Dalle stelle alle stalle. Varese assapora la vittoria volando a +19, ma si spegne sul più bello e subisce la rimonta della Reyer Venezia, che chiude sul 94-106. Dopo trenta minuti di ottimo basket, i biancorossi di coach Kastritis sono incappati nell’ennesimo blackout: sei minuti di vuoto totale che hanno permesso a Venezia di ribaltare l’inerzia, approfittando del crollo fisico e mentale dei padroni di casa.
In sala stampa, Kastritis ha commentato: "Abbiamo concesso troppo in contropiede e transizione, proprio dove sapevamo che Venezia fosse più pericolosa". Nonostante la delusione, il tecnico prova a guardare avanti: "Facciamo anche cose buone, ma dobbiamo riuscire a mantenere quel livello di gioco per periodi più lunghi. Su questo dobbiamo continuare a lavorare ancora. Non voglio sembrare pessimista: volevamo vincere e questo si è visto chiaramente da come i nostri giocatori sono scesi in campo. Il fatto di non aver vinto alla fine non deve portarci frustrazione, perché dobbiamo restare uniti. Questo atteggiamento ci porterà risultati anche contro avversari di questo livello".

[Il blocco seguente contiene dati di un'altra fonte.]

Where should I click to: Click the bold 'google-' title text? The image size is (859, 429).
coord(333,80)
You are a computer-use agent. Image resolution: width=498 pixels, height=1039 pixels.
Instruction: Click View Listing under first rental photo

Infine, Kastritis risponde ad una domanda su Moore e Assui, relegati in panchina in due momenti diversi e mai più tornati in campo. "È stata una mia decisione. Ho pensato che in quel momento il gruppo di giocatori in campo fosse quello più adatto. Se mi chiedi se ci sono problemi fisici, la risposta è no, non ci sono".